An ex-girlfriend gave me my first copy of Jeff Buckley’s stunning debut album “Grace” as a birthday gift.
It was one of those young relationships, in the late-90s, that felt significant at the time, but with hindsight, I’ve come to realize that we were both just learning how to navigate relationships.
But you couldn’t have convinced me of this at the time, when I was living in Las Vegas and entirely infatuated with this woman. She, however, wasn’t that into me, and as often happens when there is a gross imbalance of affection, my heart was trampled when she broke it off.
For my birthday that year—after she broke it off—she bought me the CD of “Grace,” which had somehow escaped my radar when it was first released in 1994.
There are few albums in a person’s life that change the way they listen to music. “Grace” was one of those albums for me. When I first listened to it, I thought my ex-girlfriend was taunting me, rubbing it in my face as Buckley rendered sonic heartbreaks with tunes like “Last Goodbye” and “Lover, You Should’ve Come Over.”
Then came Buckley’s cover of Leonard Cohen’s “Hallelujah,” which decimated me with its doleful beauty.
Sadly, The Mississippi River took Jeff Buckley from the world entirely too soon on May 29, 1997, while Buckley was finishing his follow up to “Grace,” titled “My Sweetheart the Drunk.” Buckley was 30 years old.
The unfinished album, along with other songs that Buckley was working on at the time, was posthumously released in 1998 with the permission of his mother and titled “Sketches from My Sweetheart the Drunk.”
Last August, a documentary film titled “It’s Never Over, Jeff Buckley” was released in theaters. The film is produced by Brad Pritt, and directed and co-produced by Amy Berg, whose 2006 documentary “Deliver Us from Evil,” about the sex abuse cases in the Catholic Church, earned her an Academy Award nomination.
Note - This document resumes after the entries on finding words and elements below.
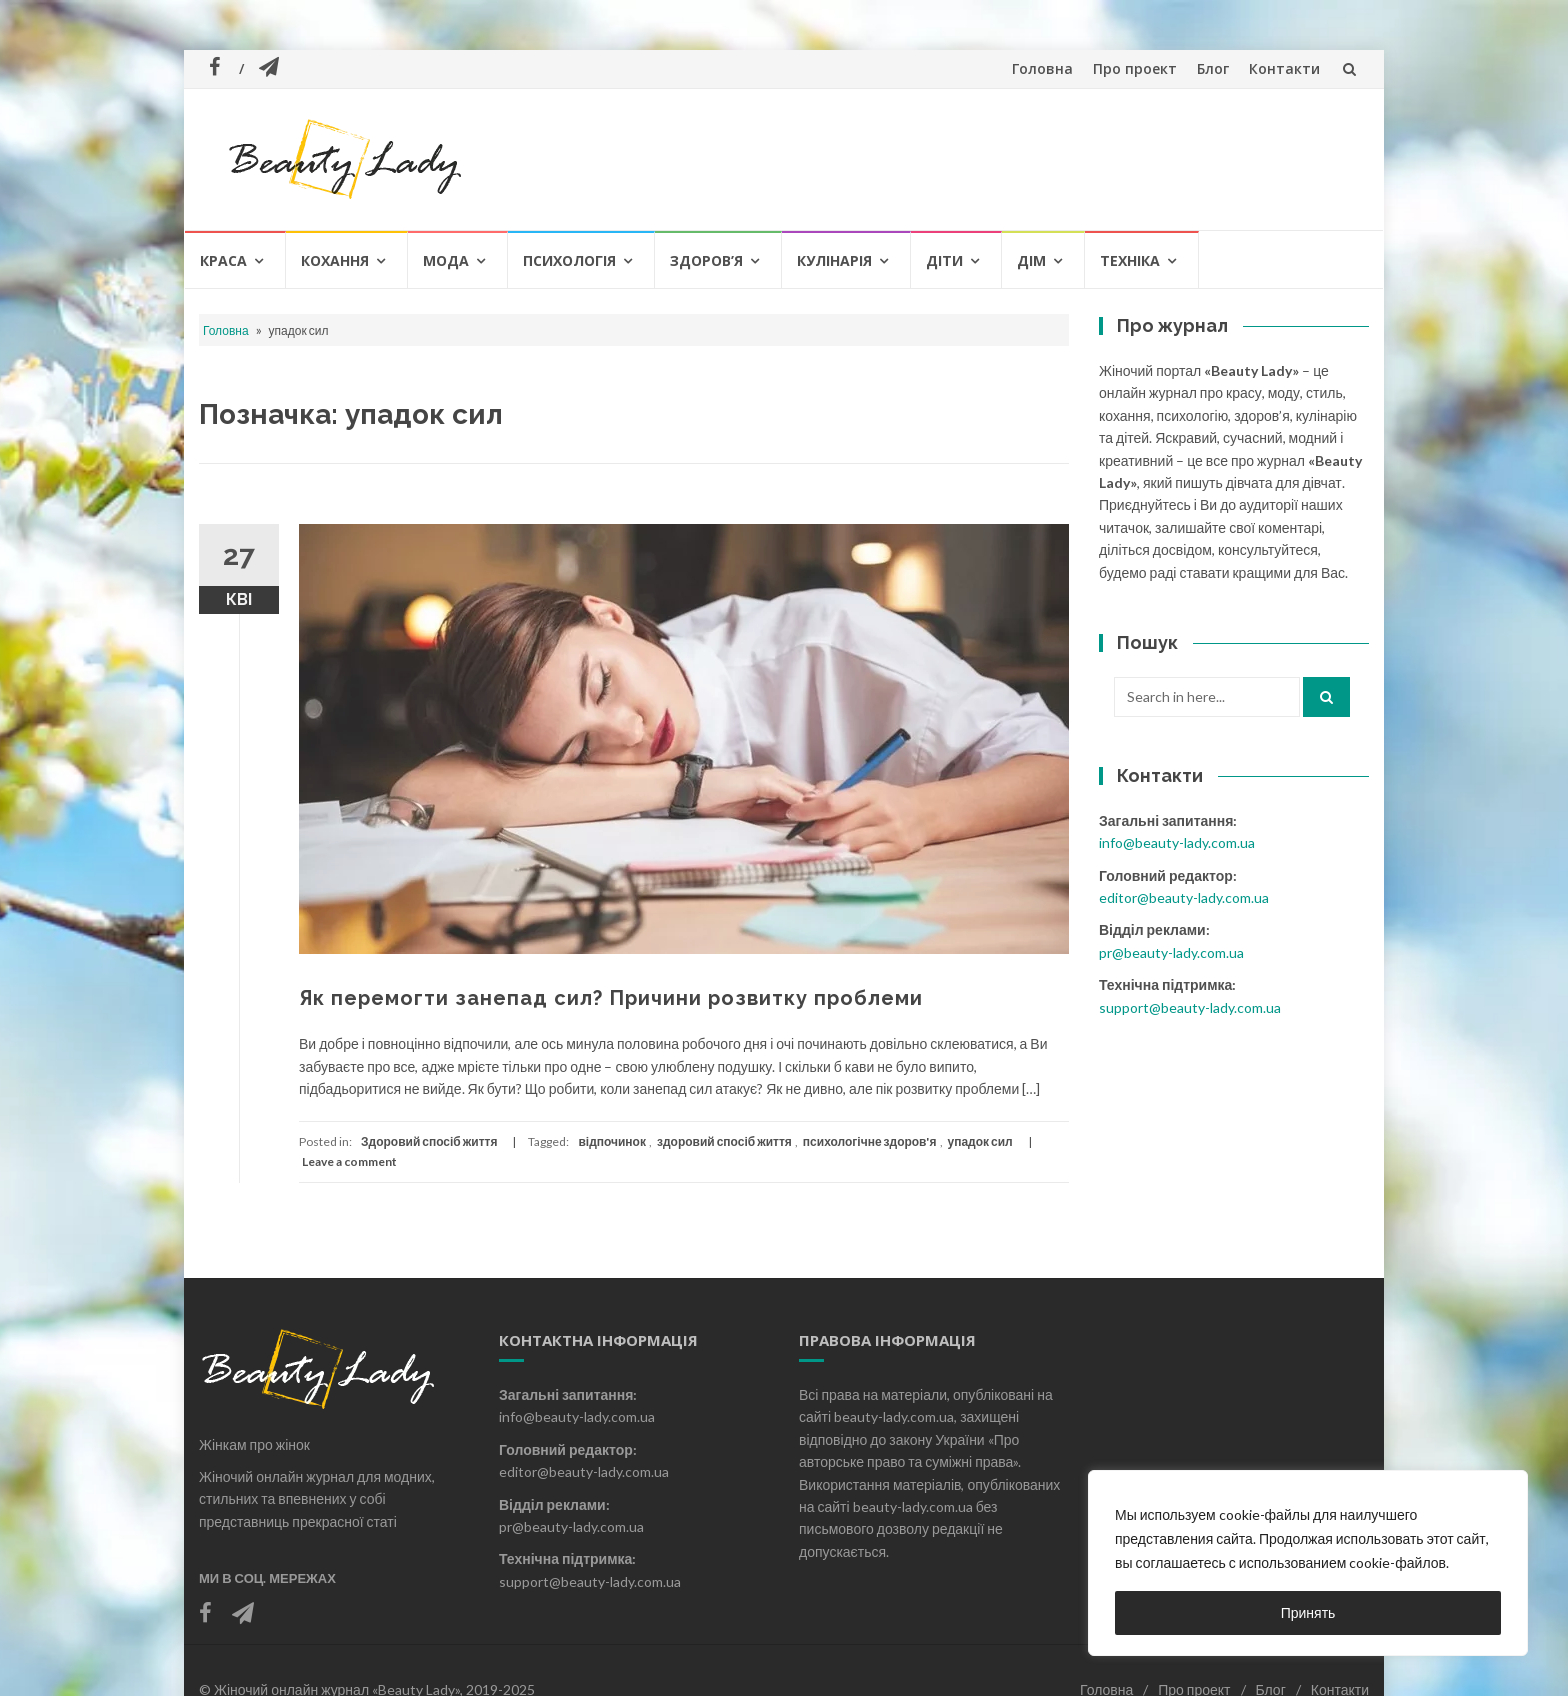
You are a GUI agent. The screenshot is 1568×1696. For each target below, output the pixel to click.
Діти (944, 260)
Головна (1042, 68)
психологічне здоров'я (870, 1141)
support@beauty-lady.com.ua (1190, 1007)
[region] (1308, 1563)
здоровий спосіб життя (724, 1141)
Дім (1031, 260)
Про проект (1135, 68)
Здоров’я (706, 260)
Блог (1213, 68)
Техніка (1130, 260)
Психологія (569, 260)
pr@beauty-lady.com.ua (1171, 952)
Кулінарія (834, 260)
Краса (223, 260)
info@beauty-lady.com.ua (1177, 842)
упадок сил (980, 1141)
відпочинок (612, 1141)
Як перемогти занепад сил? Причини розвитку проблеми (611, 998)
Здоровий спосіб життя (429, 1141)
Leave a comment (349, 1161)
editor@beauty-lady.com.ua (1184, 897)
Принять (1308, 1612)
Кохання (335, 260)
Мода (446, 260)
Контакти (1284, 68)
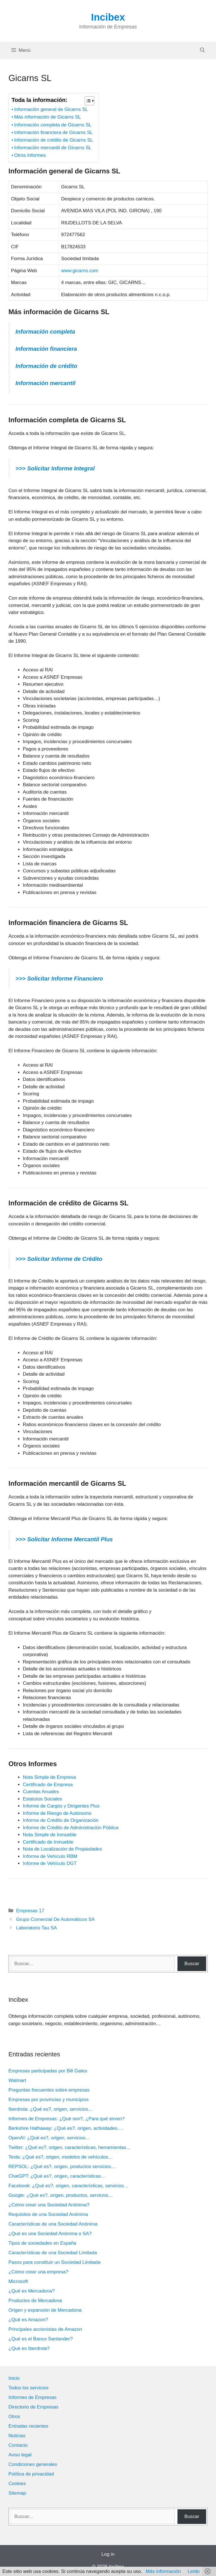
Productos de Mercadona (35, 2300)
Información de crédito (46, 366)
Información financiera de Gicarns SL (53, 132)
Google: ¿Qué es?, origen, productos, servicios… (60, 2195)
“It’s Never Over, Jeff Buckley” features interviews with Buckley’s mother, Mary Guibert, as well as ex-girlfriends, Rebecca Moore and the musician Joan Wasser, along with fellow musician friends Ben Harper, Aimee Mann and the late-Chris Cornell.
And, let me tell you, this stunning film will find dozens of ways to break your heart, even if you’re not familiar with Buckley’s seemingly-supernatural talent. It broke mine all over again.
And for Buckley’s fans, who may have also spent many dog-faced nights trying to heal a broken heart with “Grace” playing in the background, the music and footage serves as a time machine, bringing you back to that beautiful devastation.
The film also takes viewers through Buckley’s childhood in Southern California, being raised by his adoring mother, after being abandoned by his musician father, the late-Tim Buckley, who died of a heroin overdose in 1975.
“It’s Never Over, Jeff Buckley” follows Buckley’s rise to fame, from playing at a cafe in the East Village in the early-90s to the release of “Grace,” the album that catapulted him to stardom—more so in Europe and Australia than in the United States—an the album that David Bowie once called “the best album ever made.”
Without sugarcoating, the film also frankly tackles Buckley’s struggles with mental illness, his gender-fluid relationships, and his struggle to love himself.
It also contains a plethora of unreleased interviews and home videos with Buckley while he tries to stay grounded in the face of fame. “Without ordinary life, there is no art,” Buckley says in an interview.
While it certainly sucked being dumped and licking my wounds in that small apartment in Sin City in 1999, I owe a debt of gratitude to that ex-girlfriend for introducing me to one of the finest musicians of our time—or any time, for that matter.